▶ _TASK ITEM_: Check each line of the entries for "will" and report the ones that have it.
════
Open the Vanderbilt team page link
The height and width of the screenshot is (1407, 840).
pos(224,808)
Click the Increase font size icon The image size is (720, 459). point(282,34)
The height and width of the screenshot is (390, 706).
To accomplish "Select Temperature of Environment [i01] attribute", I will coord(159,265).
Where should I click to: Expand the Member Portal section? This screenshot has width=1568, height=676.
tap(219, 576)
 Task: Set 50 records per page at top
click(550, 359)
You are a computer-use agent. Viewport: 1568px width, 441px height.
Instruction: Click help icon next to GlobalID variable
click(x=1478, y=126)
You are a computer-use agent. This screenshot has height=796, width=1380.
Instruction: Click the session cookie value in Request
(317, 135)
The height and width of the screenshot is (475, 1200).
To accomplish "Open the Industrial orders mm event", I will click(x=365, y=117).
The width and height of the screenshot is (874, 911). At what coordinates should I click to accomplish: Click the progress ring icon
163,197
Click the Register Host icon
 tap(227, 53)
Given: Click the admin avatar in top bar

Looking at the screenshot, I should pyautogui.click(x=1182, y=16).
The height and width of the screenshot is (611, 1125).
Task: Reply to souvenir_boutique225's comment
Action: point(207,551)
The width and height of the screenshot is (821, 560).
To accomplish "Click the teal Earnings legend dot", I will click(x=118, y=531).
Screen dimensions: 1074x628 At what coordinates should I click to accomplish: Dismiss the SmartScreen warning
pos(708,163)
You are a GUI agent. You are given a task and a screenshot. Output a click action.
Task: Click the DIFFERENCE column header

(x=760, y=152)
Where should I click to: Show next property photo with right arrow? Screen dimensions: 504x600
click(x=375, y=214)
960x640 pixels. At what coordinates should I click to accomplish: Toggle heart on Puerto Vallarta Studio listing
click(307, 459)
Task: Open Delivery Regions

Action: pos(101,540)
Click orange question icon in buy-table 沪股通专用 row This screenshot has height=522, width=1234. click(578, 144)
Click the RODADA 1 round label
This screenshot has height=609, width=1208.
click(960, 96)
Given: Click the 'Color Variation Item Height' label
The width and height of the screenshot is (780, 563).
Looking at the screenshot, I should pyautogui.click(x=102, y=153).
════
▶ _RESPONSE TO THIS EXERCISE_:
To accomplish "Select Temperature of Environment [i01] attribute", I will coord(159,265).
To accomplish "Open the Industrial orders mm event", I will click(x=365, y=117).
To accomplish "Click the teal Earnings legend dot", I will click(x=118, y=531).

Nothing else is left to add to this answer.